Methods: Patients with a primary diagnosis of PDAC and a stage 4 biopsy sequenced with Tempus xT DNA and/or xR whole transcriptome analysis prior to receiving either 1L FOLFIRINOX or gemcitabine + nab-paclitaxel were selected from the Tempus LENS deidentified database (n = 1844). Samples were from the liver (L; 49.7%), primary tumor (PT; 26.4%), peritoneum (PT; 12.4%), or non-liver or peritoneal sites (NLP; 11.6%). RNA-sequencing data were corrected for batch and assay effects and then normalized by computing log2(TPM+1) (TPM = transcripts per million). PDAC samples were stratified into quartiles (Q1-Q4; n = 461 for each) by PIN1 RNA expression. Immune cell proportions were estimated from RNA (quanTIseq). PD-L1 was assessed by IHC using the 22C3 clone. Cox proportional hazards (CoxPH) models with risk set adjustment were used to test for adjusted associations between PIN1 and real-world overall survival (rwOS). All p-values were uncorrected. Statistical significance was defined as p < 0.05.
Results: The PDAC cohort was composed of a diverse population: 56% White, 6.3% Black/African-American, 1.7% Asian and 36.2% Other/Unknown. PIN1 RNA expression was higher in peritoneal (3.39) and NLP sites (3.31) compared to L (3.2) or PT (3.19; p < 0.001). There was no association between PIN1 and PD-L1. While immune infiltration analysis demonstrated a significant enrichment (median; all pglobal < 0.001) of both anti-tumor (M1 macrophages: Q1 vs Q4: 4.98 vs 6.38) and pro-tumor (M2 macrophages Q1 vs Q4: 3.38 vs 4.01, T-regs Q1 vs Q4: 2.34 vs 3.20) subsets in high PIN1 tumors, effector CD8 T-cells across PIN1 quartiles were scarce ( < 1%). Importantly, higher PIN1 was independently associated with a favorable OS (table).

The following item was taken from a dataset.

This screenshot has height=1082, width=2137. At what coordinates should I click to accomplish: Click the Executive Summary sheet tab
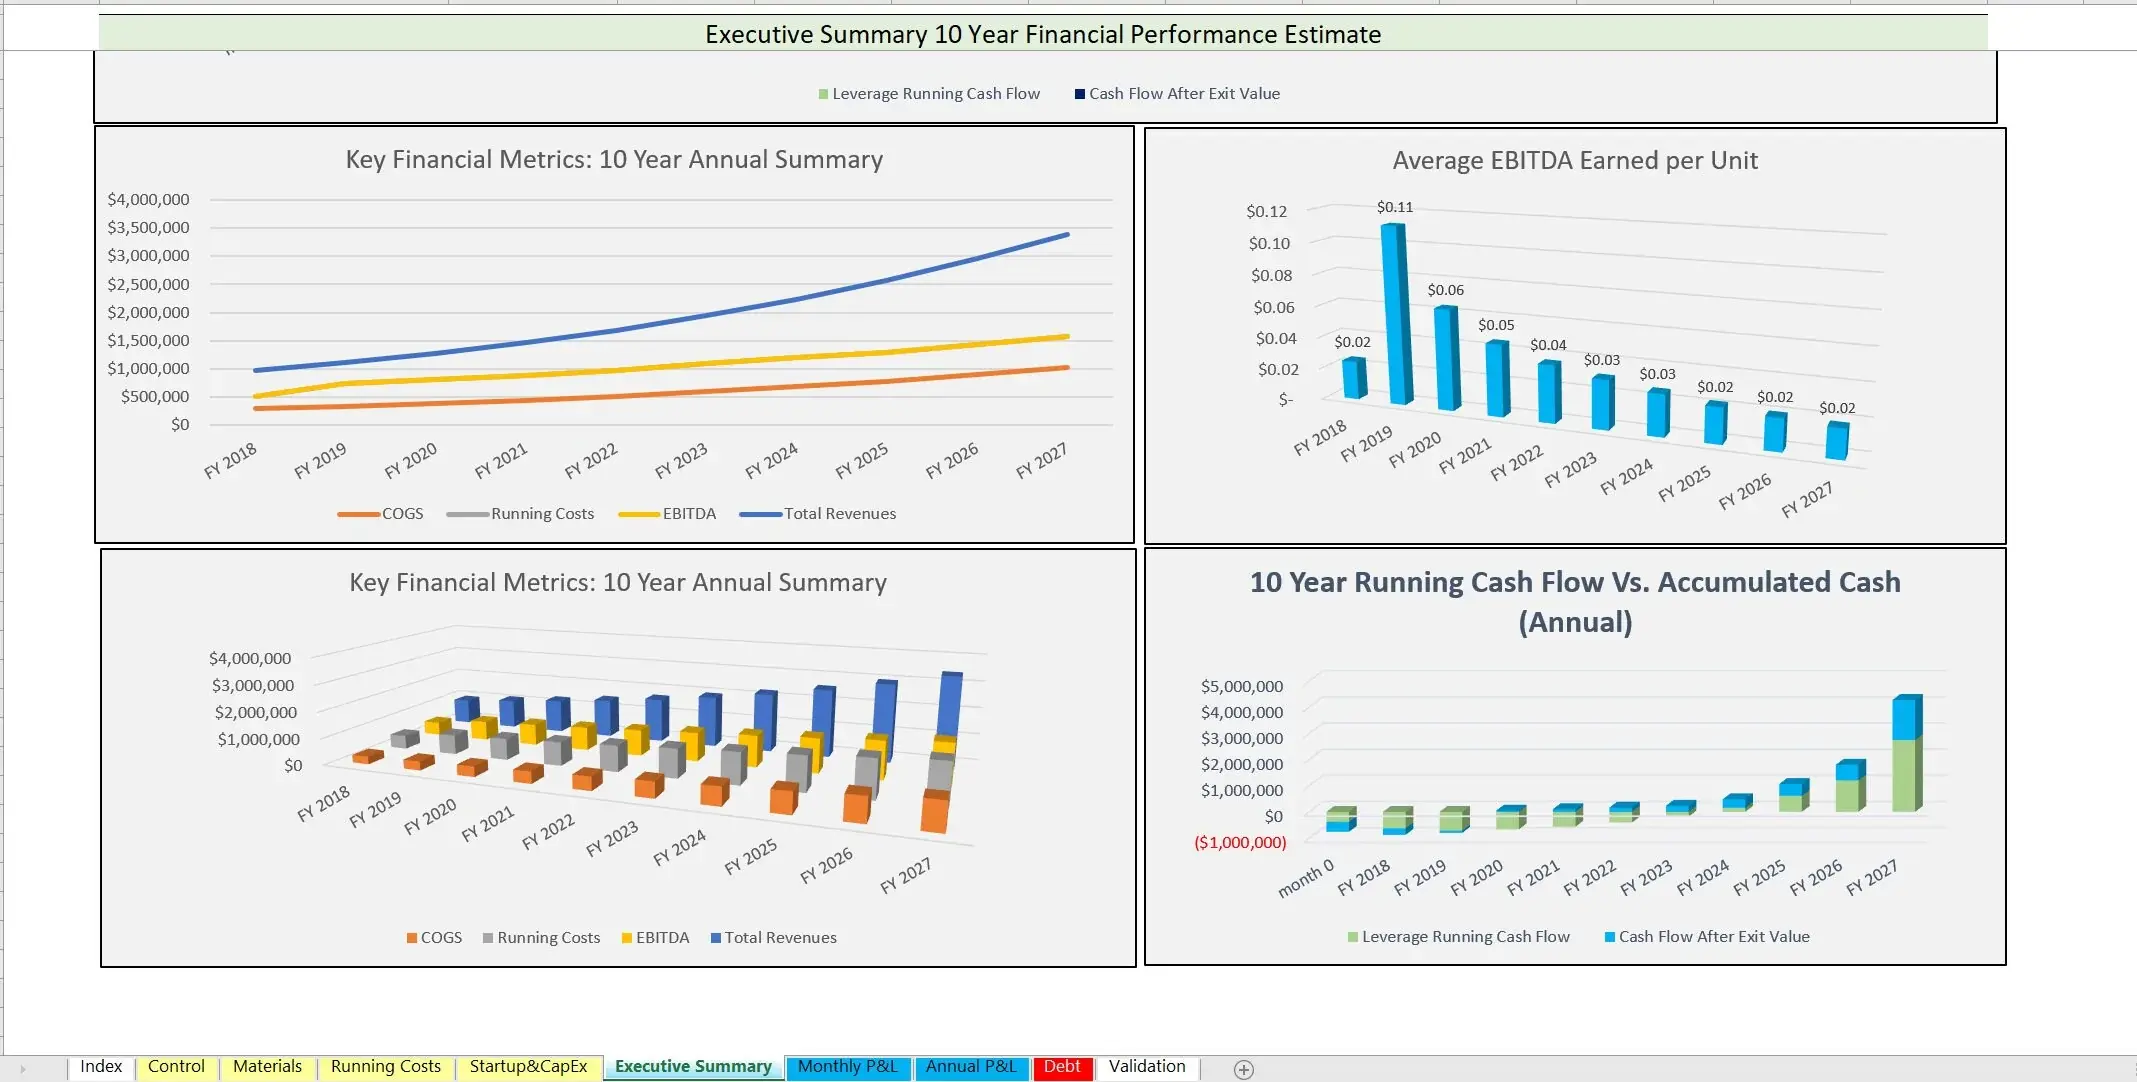[x=692, y=1067]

Conclusions: Published literature shows that higher PIN by IHC is associated with a less immunogenic TIME and worse OS. Our results suggest the opposite; PIN1 RNA expression was higher in NLP disease sites and is associated with pro- and anti-tumor immune subsets and a favorable OS. These hypothesis generating findings have implications for PIN1 therapeutic development and underscore the complexity of PDAC stromal targeting via PIN1.